À un peu plus de 24 heures d’une finale de Mondial qui s'annonce électrique entre l'Espagne et l’Argentine, Aymeric Laporte a choisi de déplacer le débat sur le terrain de l’arbitrage. Le défenseur de l’Espagne, 32 ans et 53 sélections, ne craint pas le défi physique qui attend la Roja, mais vise clairement la façon dont il est encadré quand l’Albiceleste est en face.
Dans un entretien accordé à Radio Marca, le Franco-Espagnol assure ne pas redouter l’impact des duels, tant que le cadre est respecté. « Je ne suis pas du tout préoccupé par l'agressivité dans le cadre du football. Si elle est tolérée et que l'arbitre fait son travail, ça ne me pose aucun problème », explique-t-il, avant de pointer « des actions non sanctionnées » lors des derniers matchs, en particulier face à une Argentine « qui met beaucoup de coups ».

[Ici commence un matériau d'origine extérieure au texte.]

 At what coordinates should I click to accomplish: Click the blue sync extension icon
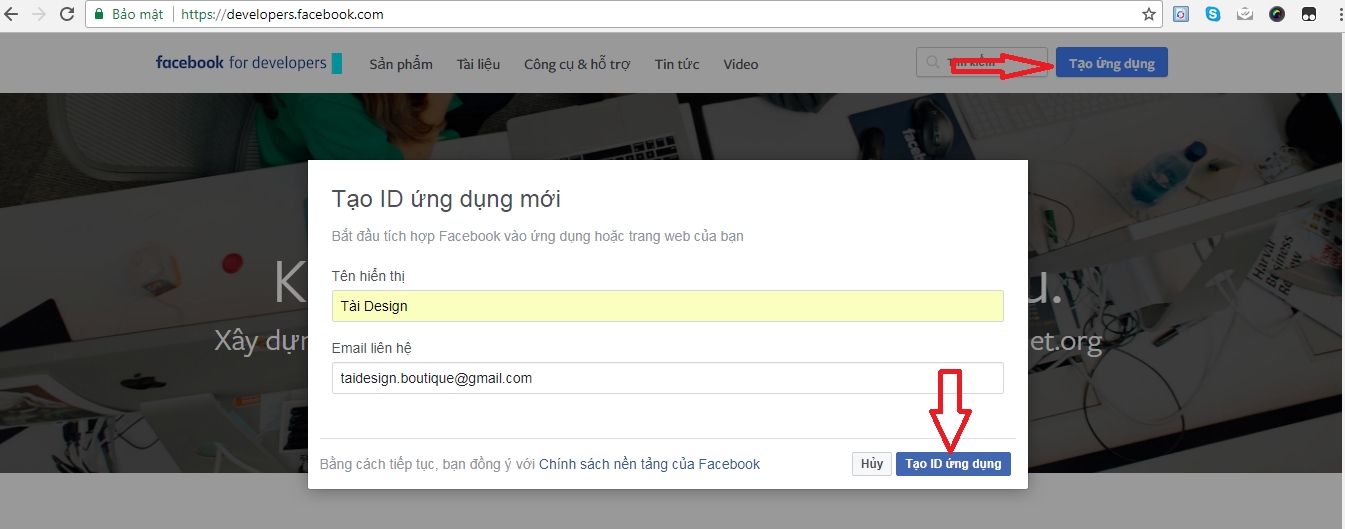coord(1182,15)
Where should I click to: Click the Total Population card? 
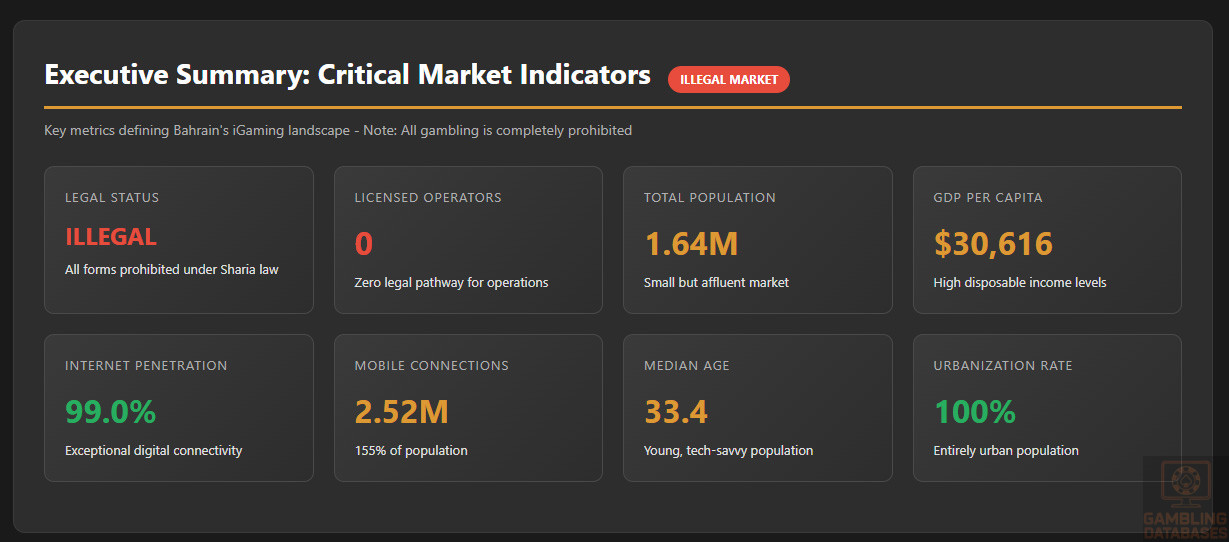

Laporte ne se contente pas d’un constat, il en fait presque une mise en garde. Pour lui, laisser passer certaines fautes, c’est ouvrir la porte à un match qui déraille, avec des joueurs qui s’énervent et une finale qui pourrait se transformer en vulgaire champ de bataille. « C'est une partie du travail de l'arbitre de contrôler ces choses pour éviter que ça dégénère », insiste-t-il, rappelant qu’il suffit d’un ou deux joueurs incontrôlés pour transformer la rencontre en chaos.
Le message envoyé par Laporte n’est pas anodin dans le contexte d’une Argentine championne du monde en titre, souvent accusée de flirter avec la ligne rouge dans les grands rendez-vous, et bénéficiant d'une mansuétude arbitrale qui agace.